3.3 Election and Term. The election of directors shall take place at each annual meeting of stockholders. Each director shall hold office until his successor is duly elected and qualified, or until his earlier death, resignation or removal.

3.4 Removal of Directors. Subject to the certificate of incorporation and applicable law, any director may be removed from office, with or without cause, by the stockholders, and the vacancy created by such removal may be filled by the election of any qualified individual at the same meeting, failing which it may be filled by a majority of the remaining members of the board of directors, although less than a quorum, or by a sole remaining director.

3.5 Vacancies. Subject to the certificate of incorporation, these bylaws and applicable law, a majority of the directors in office, even if less than a quorum, or a sole remaining director may appoint a qualified individual to fill a vacancy in the board of directors, and each director so elected shall hold office until the expiration of the term of office of the director whom he or she has replaced or until his or her successor is duly elected and qualified.

3.6 Place of Meetings. Meetings of the board of directors may be held at any place within or outside Delaware.

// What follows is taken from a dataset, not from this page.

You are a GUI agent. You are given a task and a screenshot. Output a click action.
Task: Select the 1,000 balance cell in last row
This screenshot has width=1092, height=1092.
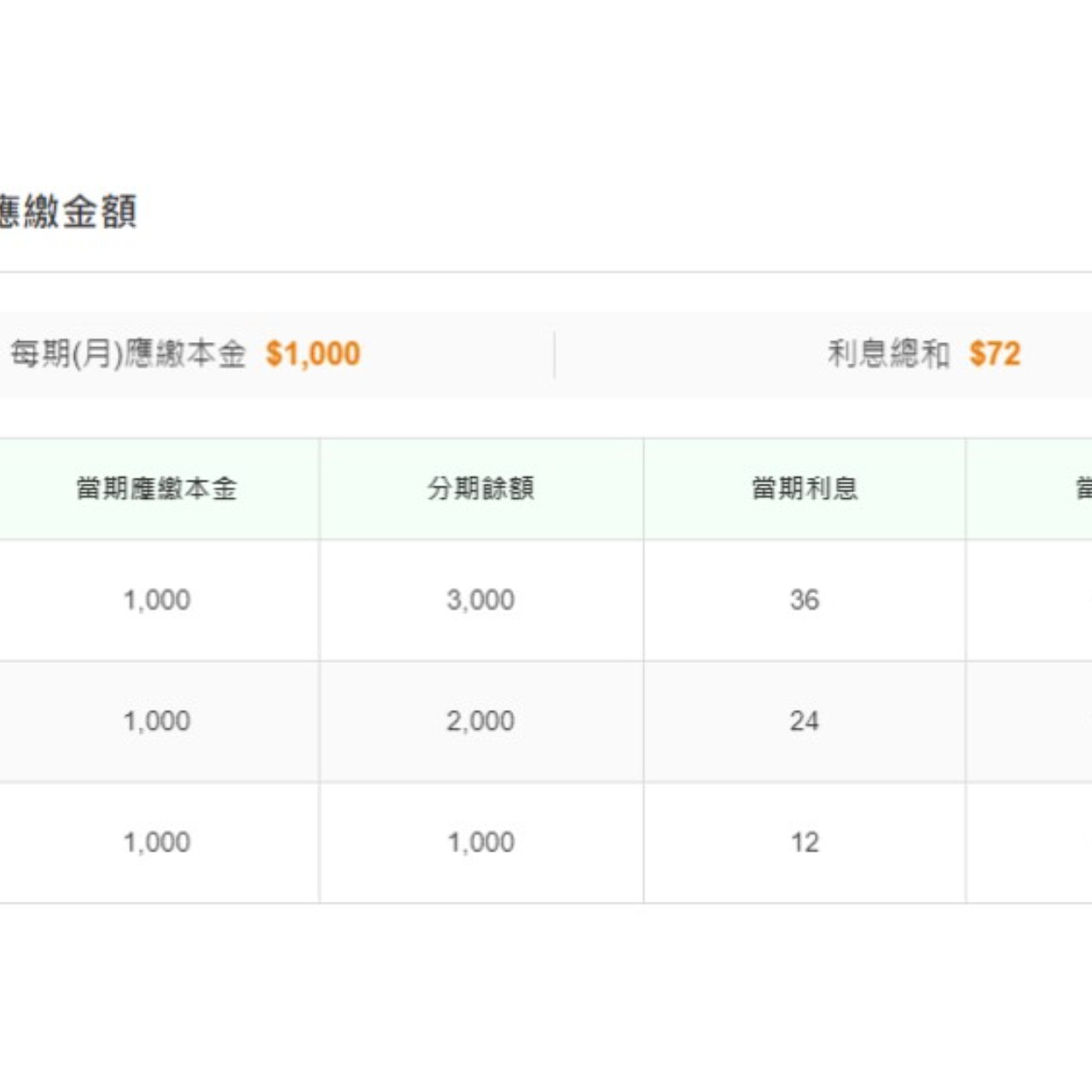480,842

3.7 Calling of Meetings. Meetings of the board of directors shall be held from time to time at such time and at such place, if any, as determined by the board of directors, the chairman of the board, the president or the secretary, or upon the request in writing of any two directors.

3.8 Notice of Meeting. Notice of the time and place of each meeting of the board of directors shall be given to each director in accordance with Section 8.1 of these bylaws not less than 24 hours before the time when the meeting is to be held. A notice of a meeting of directors need not specify the purpose of or the business to be transacted at the meeting. Notwithstanding the foregoing, (i) provided a quorum of directors is present, each newly elected board of directors may without notice hold its first meeting immediately following the meeting of stockholders at which such board of directors is elected and (ii) the board of directors may appoint a day or days in any month or months for regular meetings of the board of directors at a place and hour to be named and, so long as a copy of any resolution of the board of directors fixing the place and time of such regular meetings shall be sent to each director promptly after being passed, no other notice shall be required for any such regular meeting.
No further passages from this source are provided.